On nous aurait menti ? Et si Jon Nötdveidt n’était en réalité pas mort ? C’est la question que l’on se pose forcément en écoutant Fallen Angel’s Dominion. Ceci dit, et sans vouloir manquer de respect à ce grand et défunt musicien, on peut douter que Dissection, s’il était encore en vie, serait parvenu à accoucher d’une telle réussite, eu égard à son inégal testament, Reinkaos, qui en a déçu plus d'un.
Sorti de la terre allemande et non pas suédoise, Thulcandra n’est donc pas la réincarnation de Nödtveidt mais le groupe d’un artiste à suivre de très près : Steffen Kummerer.
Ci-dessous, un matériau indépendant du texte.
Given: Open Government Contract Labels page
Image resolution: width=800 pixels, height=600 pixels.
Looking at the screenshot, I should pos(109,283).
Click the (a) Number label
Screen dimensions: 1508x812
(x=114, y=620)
En effet, après avoir promené ses six (chez Helfarht) ou quatre cordes (Black Horizons) au sein de plusieurs formations de série B, ce multi-instrumentiste a commencé à se faire remarquer en usinant un très grand Death Metal technique avec Obscura, dont le Cosmogenesis fut une des meilleures salves de 2009. C’est aujourd’hui sous la bannière nostalgique, mais pas passéiste, de Thulcandra qu’il est en passe de s’imposer auprès de la chapelle noire.
Car cette première offrande, qui voit enfin la nuit après plus de sept ans d’existence, s’avère être tout simplement le disque que tous les fans de Dissection attendaient depuis Storm Of The Light’s Bane en 1995. Visuel d’un bleu macabre comme à la grande époque du Black/Death des années 90, titres de morceaux pour le moins évocateurs ("Night Eternal", "Frozen Kingdom") et reprise ("The Somberlain") quasi obligée de ce qui est plus qu’une influence mais une véritable matrice, permettent à cet album de raviver tout un pan du métal extrême.
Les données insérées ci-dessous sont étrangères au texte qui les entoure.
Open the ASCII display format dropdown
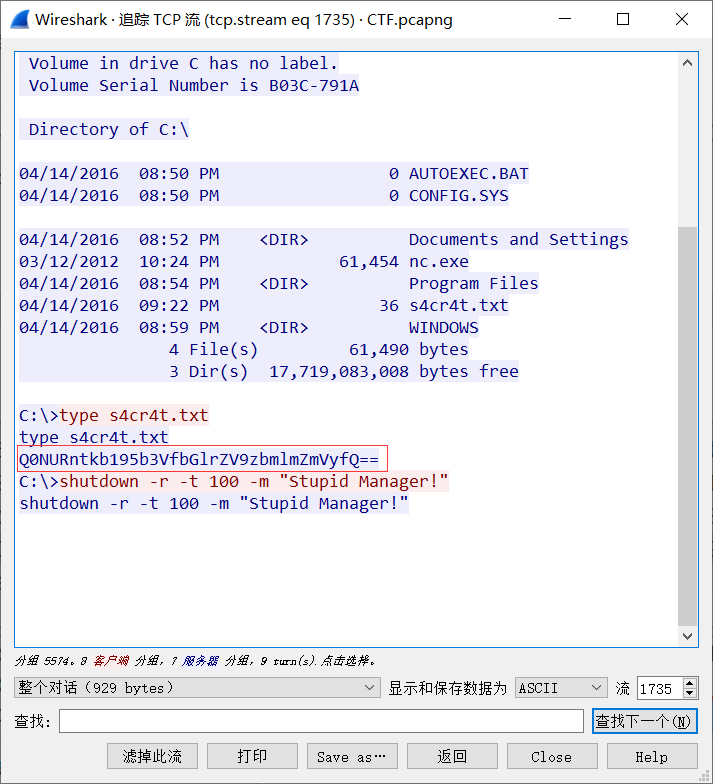The width and height of the screenshot is (713, 784). coord(561,688)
Hommage plus que simple photocopie, Fallen Angel’s Dominion réussit surtout l’exploit d’exister également par lui-même. Cette capacité, il la doit à ce sens aiguisé de la composition dont se font fort ces Allemands qui signent une brochette de perles noires tout plus grandioses les unes que les autres. Basées sur des riffs froids, tranchants, pollués par un son grésillant, qui parfois laissent la place à quelques arpèges mélancoliques ("Frozen Kingdom"), ces morceaux galopent à travers des terres glacées où souffle le blizzard.
Emportés par une cascade rapide ("Legions Of Darkness" par exemple), ils sont guidés par des mélodies obsédantes qui creusent dans la chair des saignées profondes, à l’image du sublime "Night Eternal", que précède une intro fabuleuse ("In The Realm Of Thousand Deaths"). Thulcandra renoue avec ce sens du riffing à la fois épique et evil immortalisé par Dissection, comme le démontre l’entame inoubliable de "Spirit Of The Night". Même le court instrumental égrené par un piano douloureux, vous filent des frissons par sa sobriété mortuaire.
Certains argueront que Fallen Angel’s Dominion manque d’originalité et ne fait que s‘attribuer une recette inventée par d'autres. Peut-être. Mais qu’est que c’est bon d’entendre ces furieuses cavalcades noires d’une redoutable efficacité (écoutez "Everlasting Fire" et vous comprendrez !), vous (re)plongeant dans une période où tout était encore à créer. Thulcandra vient de frapper un grand coup dans le Landerneau du Black Metal en signant ni plus ni moins qu’un des meilleurs albums du genre de l’année 2010 et ce faisant confirme le talent, jusque là bien caché, de son leader Steffen Kummerer.